**Task**.
I'd like the records transcribed exactly, leaving the images out.

---------- Excerpted records ----------

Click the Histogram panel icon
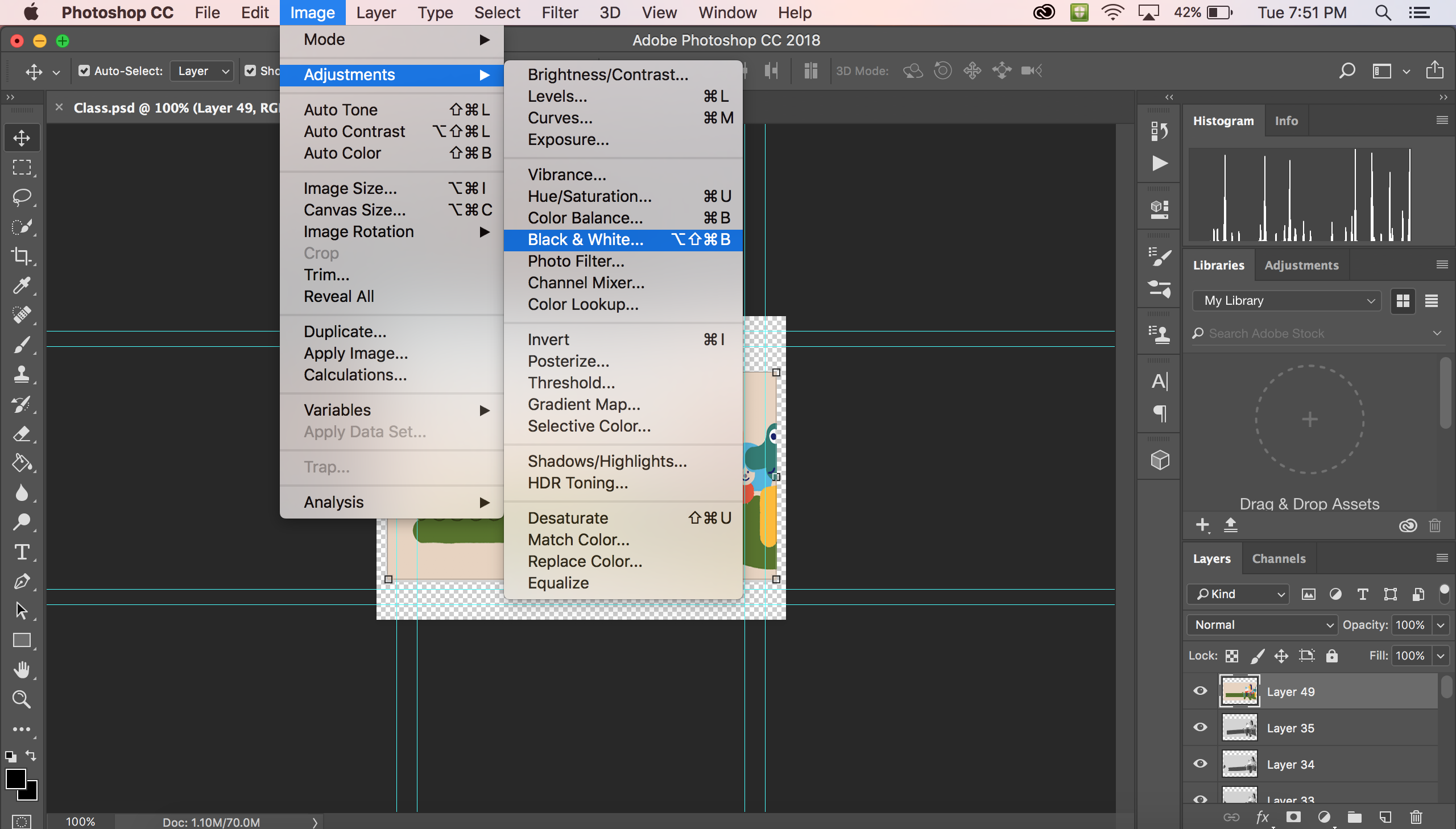 click(1223, 120)
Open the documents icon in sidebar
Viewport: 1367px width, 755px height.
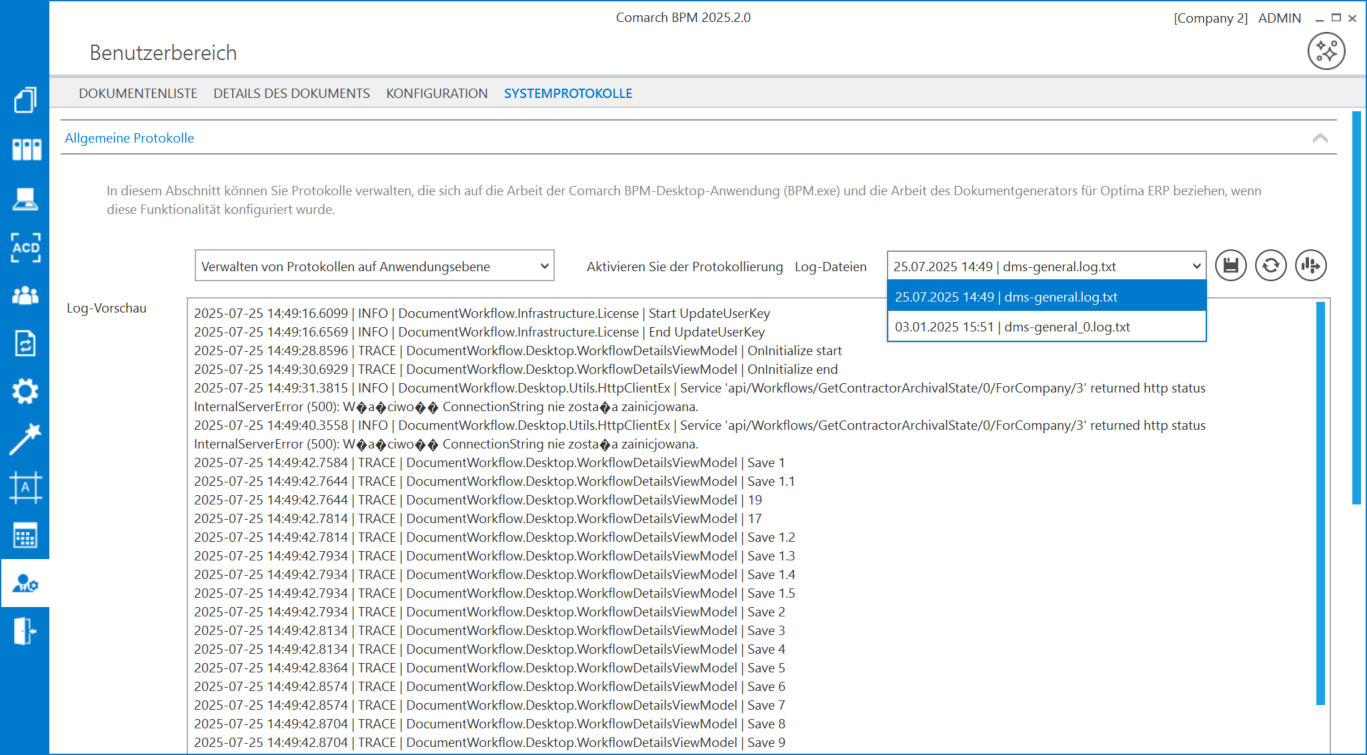25,101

----------

**Solution for this problem**.
Click the Histogram panel icon
 click(1223, 120)
Open the documents icon in sidebar
Viewport: 1367px width, 755px height.
25,101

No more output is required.